Showing concern for people in the local area comes naturally to Chris, who originally trained as a community pharmacist.
“There’s something special about being part of the local community and helping others, it’s really rewarding. That’s what I’ve tried to take forward with Home Instead.”
Looking ahead, with an increasingly aging population on the horizon, Chris and his team plan to continue to try to help people to stay in their own homes.
“We have recognised that the NHS is becoming more challenged, with more work to do. We are investing in our team so that they can provide certain health tasks on the frontline such as wound care and diabetes care.
“Healthcare at home will be the future. We won’t want to visit the hospital unless we have to.”
Home Instead also partners with people who offer technology for use in the home, and use the information gained to help assess people’s care needs.
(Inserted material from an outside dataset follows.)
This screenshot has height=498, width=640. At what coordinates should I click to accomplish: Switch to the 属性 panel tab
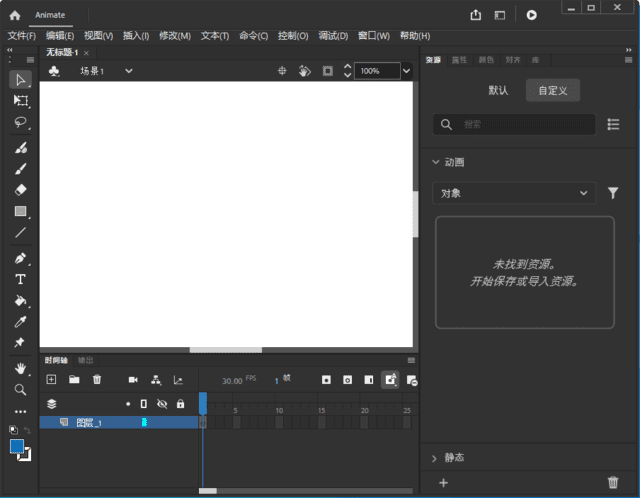459,60
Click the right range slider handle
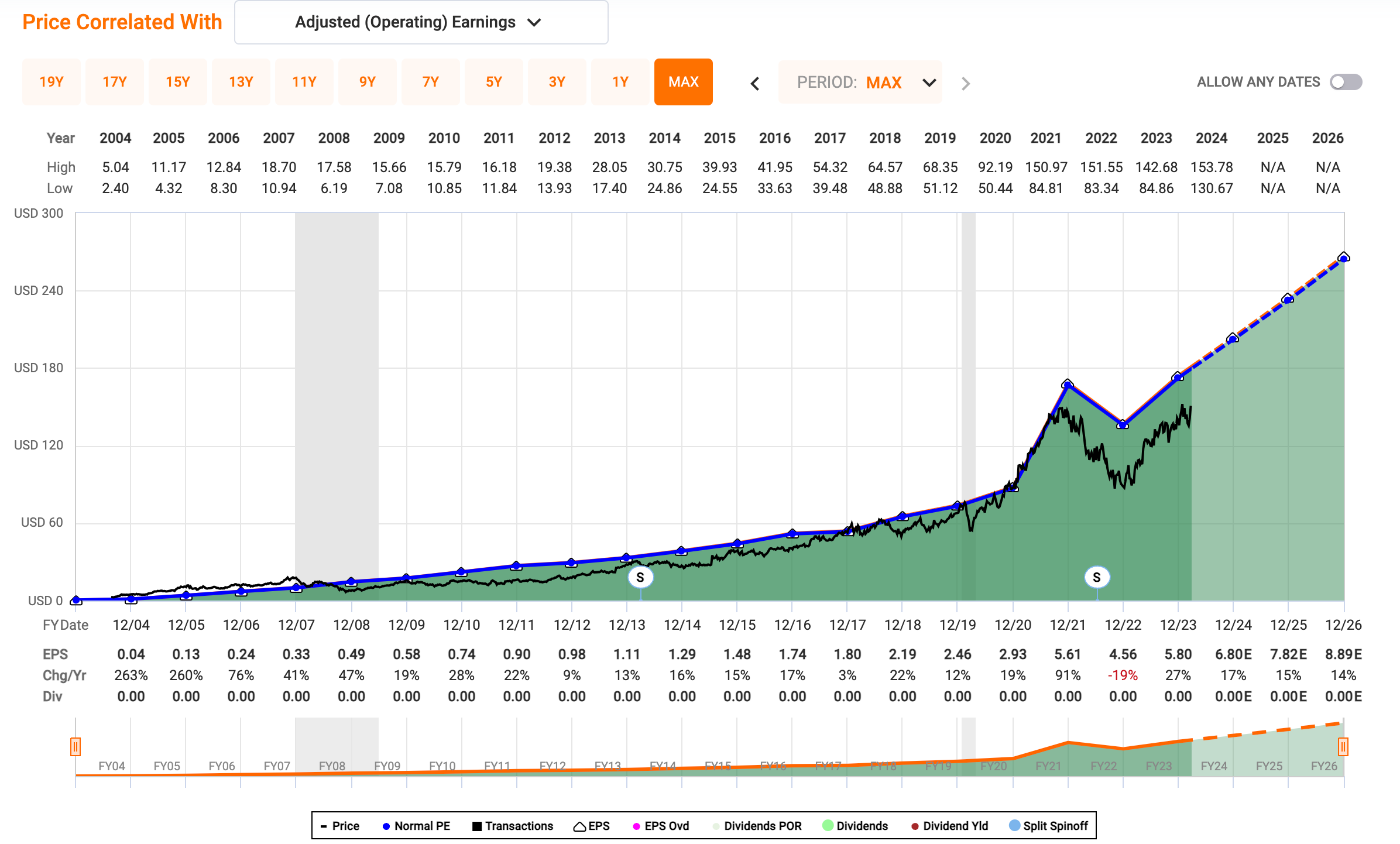 click(x=1343, y=747)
He explained that sensors in someone’s home can tell if they’re spending a lot of time sitting down for example, or that they’ve boiled the kettle but forgotten to drink the tea they have made.
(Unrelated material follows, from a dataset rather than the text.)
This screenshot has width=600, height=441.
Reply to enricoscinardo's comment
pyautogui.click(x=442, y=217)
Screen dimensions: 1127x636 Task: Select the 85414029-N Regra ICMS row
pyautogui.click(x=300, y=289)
Home Instead can then respond to the need which has been identified. As the technology develops this will become an increasingly important part of holistic care provision.
Chris will also be upgrading the systems used behind the scenes.
“We will be investing in the back office, investing in new systems to make sure we are efficient in what we do, as safe as possible, delivering high quality care and offering best value for money.”
Everything Chris and his team at Home Instead do is with the community in mind.
“Care at home can be a bit unseen. Developing that community aspect of the service has been really important to me.”